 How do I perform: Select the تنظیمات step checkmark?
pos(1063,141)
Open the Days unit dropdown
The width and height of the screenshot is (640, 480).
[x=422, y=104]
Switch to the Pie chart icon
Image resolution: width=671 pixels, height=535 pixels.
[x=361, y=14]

What you should do: Send back the whole listing above exactly, please.

Output for this task:
 How do I perform: Select the تنظیمات step checkmark?
pos(1063,141)
Open the Days unit dropdown
The width and height of the screenshot is (640, 480).
[x=422, y=104]
Switch to the Pie chart icon
Image resolution: width=671 pixels, height=535 pixels.
[x=361, y=14]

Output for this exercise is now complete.